It’s June and Pennsylvania is starting to sound like a beehive on a sunny day, buzzing with public education activism.
In Philadelphia, grassroots public school advocates are pushing to restore a local, democratically elected school board after the state-imposed commission currently running the district passed a draconian budget, wiping out public education as we know it. The plan cuts 3,000 more employees (including teachers); completely eliminates counselors, librarians, and secretaries; provides only one nurse for every 1,500 students; and gets rid of athletics, music, and art. [Philly.com, 6-4-13] As Philly parents have pointed out, this is a plan to warehouse students, rather than educate them. [Philly.com, 6-2-13]

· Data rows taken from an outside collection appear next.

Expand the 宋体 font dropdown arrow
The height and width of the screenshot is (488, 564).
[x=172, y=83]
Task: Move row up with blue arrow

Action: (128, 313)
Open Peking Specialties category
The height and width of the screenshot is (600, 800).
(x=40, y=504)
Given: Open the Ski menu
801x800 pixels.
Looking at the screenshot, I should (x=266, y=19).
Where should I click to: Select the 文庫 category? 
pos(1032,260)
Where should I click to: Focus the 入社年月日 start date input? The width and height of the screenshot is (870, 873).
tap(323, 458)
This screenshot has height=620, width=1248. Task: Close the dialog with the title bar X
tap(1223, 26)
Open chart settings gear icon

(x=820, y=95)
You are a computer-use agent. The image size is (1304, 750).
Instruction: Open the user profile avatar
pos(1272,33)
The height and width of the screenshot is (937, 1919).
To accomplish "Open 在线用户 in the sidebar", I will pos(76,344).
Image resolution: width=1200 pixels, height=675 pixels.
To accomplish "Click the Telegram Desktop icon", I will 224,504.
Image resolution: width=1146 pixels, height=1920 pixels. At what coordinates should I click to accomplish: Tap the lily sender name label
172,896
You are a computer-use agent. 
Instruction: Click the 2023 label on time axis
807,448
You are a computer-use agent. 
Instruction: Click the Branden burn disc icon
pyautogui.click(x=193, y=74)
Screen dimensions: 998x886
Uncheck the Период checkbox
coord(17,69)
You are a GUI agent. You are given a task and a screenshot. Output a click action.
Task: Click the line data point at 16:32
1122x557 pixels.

Meanwhile, in Allentown yesterday, public school advocates delivered a petition with hundreds of parent signatures protesting state budget cuts. Because of Governor Corbett’s massive de-funding of Pennsylvania’s public schools, Allentown has just proposed a plan to cut over 150 employees – nearly all teachers, and most of those in art, library, and physical education. As protestors marched past the Lehigh County Prison, one mother pointed at the building and observed that when students lose arts and extracurricular activities, “They wind up there.” [Lehigh Valley Live, 6-3-13]
Tonight in Shippensburg, our sister grassroots group Education Matters in the Cumberland Valley is hosting a rally to protest state budget cuts. The group will also be highlighting current budget priorities that drain resources away from public schools. All of the area’s state representatives were invited but are refusing to attend – a sign of just how out-of-touch many of our legislators are with their constituents. As Susan Spicka explains, “Our legislators … can choose to cut corporate taxes more or to fund public education. We need them to make funding public education their top priority.” [The Sentinel, 6-4-13]
And today in Harrisburg, a coalition of groups called on legislators to pass a responsible budget. Allegheny County Controller Chelsa Wagner stressed, “Budgets are about priorities, and it is time for Harrisburg to put its priorities into what counts: schools, roads, safe and healthy communities.” Wager also said, “While I certainly recognize the need for balancing budgets, budgets should not be balanced on the backs of our students, working families and the elderly.” [Better Choices for Pennsylvania, 6-4-13]
Are the cuts to the state education budget and our schools making you feel like stinging someone? Here’s what you can do to get busy as a bee:
- The Better Choices for PA coalition is asking for people across the state to flood the offices of the General Assembly today with calls demanding investment in our public goods. Find more information about this call-in-day here, along with a sample script you can read on the phone and an email form you can use to email your legislators afterwards.
- If you miss your chance to call today, Education Voters PA has set its next state-wide call-your-legislator day for next Monday, June 10th. Plan now to take a few minutes on that day to call your state representative, senator, and the governor’s office to let them know we must put $270 million back in this year’s budget – and each of the next two years – to replace the public funds cut to our schools.
- In local action news, Pittsburgh Public Schools is asking for your input as it develops its strategic plan to deal with both financial and academic challenges. The plan is likely to include proposed school closings, along with increased class sizes and other measures. We’ve learned that there will be no report from the district’s consultants – the administration is working right right now to develop recommendations. If you want your voice heard, now is the time to speak up! Take the survey today – it closes on Friday, June 7th.
- Finally, mark you calendars now for Tuesday, June 25th! Yinzercation is part of a new coalition called GPS (Great Public Schools) Pittsburgh, which is sponsoring a bus trip to Harrisburg during the final week of budget negotiations. We will meet with our fellow grassroots advocates from all over the state – Philadelphia alone is planning to send 10 buses! – as we rally on the Capitol steps. We particularly want to encourage students to go, so please think about your own high school aged kids or student groups you work with and help us plan this action. Keep your eye out for more information on this exciting new coalition as well as the bus trip.
There’s nothing like an angry hive of parents, students, teachers, and community members fighting together for public education. These bees are ready to swarm. Join the action and buzz away!